Un moment très précis de mon enfance se réactive. J’ai environ 11-12 ans. Les parents sont partis voir des amis pas très loin pour quelques heures et nous laissent seuls mon frère et moi. Je suis assez grande pour les appeler s’il y a un problème. En partant, ils me disent rentrer pour 18h.
L’après-midi se passe sans une ombre au tableau. Je suis fière d’avoir la responsabilité de mon petit frère.
À 18:00 les parents ne sont pas là. Je me poste devant la fenêtre du salon et guette l’arrivée de la voiture familiale. Un noeud énorme et douloureux me serre le ventre. J’ai du mal à respirer. Je commence à m’imaginer le pire : ils ont eu un accident de voiture, ils sont morts tous les 2, je deviens orpheline, je dois m’occuper de mon petit frère, on part vivre chez mes grands-parents, on quitte nos copains d’école… je vis tellement le scénario que je pleure à grosses larmes. J’ai envie de hurler mais je contiens ce cri qui pousse de toutes ses forces.
Je fais une crise d’angoisse sans le savoir.
Quand je vois enfin la voiture descendre la rue et se garer devant le garage je respire à nouveau. Les peurs s’évaporent. Je « reviens » à la réalité. Je recommence à vivre.
Cette scène s’est répétée plusieurs fois.
J’aurai pu leur demander de m’appeler pour prévenir qu’ils auraient du retard et arrêter le supplice. Mais je n’en faisais rien. Et je replongeais à chaque fois dans ma crise d’angoisse en oubliant que le scénario le plus probable était qu’ils avaient du retard.
J’ai beaucoup de tendresse et de tristesse pour cette petite fille qui a affronté sa panique toute seule.
Plus grande puis adulte je me revois vivre ces moments de paniques intérieurs que ce soit pour les résultats de mes interrogations écrites, de mes concours ou encore lors de rendus de gros projets quand je ne savais pas si les résultats allaient être au rdv.

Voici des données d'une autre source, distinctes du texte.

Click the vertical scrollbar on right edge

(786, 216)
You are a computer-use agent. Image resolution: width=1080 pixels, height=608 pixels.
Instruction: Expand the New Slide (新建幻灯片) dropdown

Un peu stressée… que nenni j’angoissais grave mais j’avais tellement appris à me contenir que ça passait effectivement pour du stress.
Ne pas savoir me renvoie à ne pas avoir la main, à ne pas avoir le contrôle… le comble de l’angoisse.
Pourtant depuis 2 ans j’apprends à traverser cette angoisse du « je ne sais pas » : je ne sais pas ce que je vais faire de ma vie, je ne sais pas où je veux habiter, je ne sais pas quand je te revois, je ne sais pas quand ça va arriver…
J’ai beaucoup appris.
J’ai appris à dire que ne pas savoir m’angoissait ce qui a ouvert des espaces de possibles magnifiques.
J’ai appris que quand je reste au présent et que mon super scénariste catastrophe intérieur est en sourdine tout va bien.
J’ai appris que quand je me mets en action je me rebranche à la matière, au tangible je retrouve confiance dans mon efficacité et ma capacité à trouver des solutions et des bifurcations possibles.
J’ai appris que peut-être ça peut mal se passer ET que peut-être ça peut bien se passer.
J’ai appris à plonger dans l’inconnu plus sereinement.
Certains « je ne sais pas » ont trouvé des réponses depuis 2 ans. Et tout est bien mieux que ce que tout ce j’aurai pu imaginer.
Certains sont encore au stade de « je ne sais pas ». Et c’est beaucoup plus tranquille.
J’ai une immense gratitude pour cette blessure.
Aujourd’hui je sais en prendre soin.
Aujourd’hui je vois la force que me demande de dévoiler ma vulnérabilité à cet endroit.
Aujourd’hui je sais traverser.
Aujourd’hui je me sens légitime pour accompagner d’autre angoissés du « je ne sais pas » à plonger et traverser.